I've already had a pediatric clinical rotation and I believe that it was one of the best experiences I have had.  Yes it is difficult to see children that are struggling to do the "typical" tasks that other children their age are performing.  It is also hard to accept that they may never have the quality of life that we expect that everyone should have, but on the other hand they were born exactly as God designed them.  Most of the kids I saw hadn't experienced life a different way.  That was who they were and they accepted life as it was.  It is the person on the outside looking in that thinks that they should be different somehow or that they aren't happy in the situation.  Most of the time it was completely opposite and those children were so happy and helped me to appreciate my functional abilities and reconsider what's really important in this life.

What I did learn on this experience was so beneficial for me as a therapist working with patients and if I have children of my own in the future. I would want a therapist who would be willing to go to extra lengths to help my child to gain as much function as possible and help them reach their highest potential.  This experience really pushed me to go the extra mile with being creative with treatment plans and learning to adapt to unexpected changes. I learned to be more flexible and go with the flow.  You have to learn how to make something therapeutic out of whatever it is the child is interested in along with having some fun. The best part of the experience is just knowing that you have had a major impact on a child's life that will greatly benefit their future.

I would definitely recommend a Pediatric experience if you get the opportunity to do so.

Tiffany Fletcher, , Physical Therapy Student East Carolina University March 21, 2012 11:57 AM
Greenville NC

Lori-  I didn't end up volunteering for this initial peds affiliation, but I'm hoping the opportunity comes up again in the future.  You make a very good point about waiting until we have our peds class.  I never even thought about that, but I imagine that I would have a much better experience with some sort of knowledge base.  Thanks for the advice and good luck to you in your last year!

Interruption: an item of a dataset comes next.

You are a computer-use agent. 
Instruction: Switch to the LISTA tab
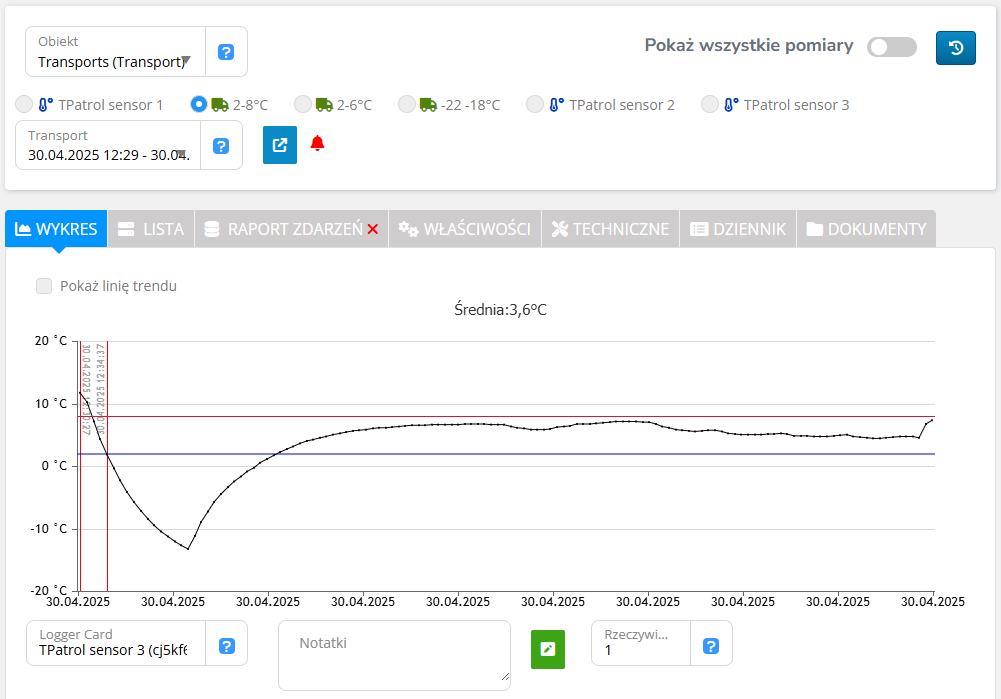151,229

Lauren Rosso August 29, 2011 6:42 PM

Hey Lauren, I was going through a similar thing. I am third year DPT student at UIC. I am currently doing a pediatric rotation, and it has been great! I am not sure if I will want focus on that post graduation, but for me, I had to one peds rotation to find out. I would encourage you to do the same (and also wait until you have your peds course to do it). It is fun to read your blog, thinking I was there about two years ago.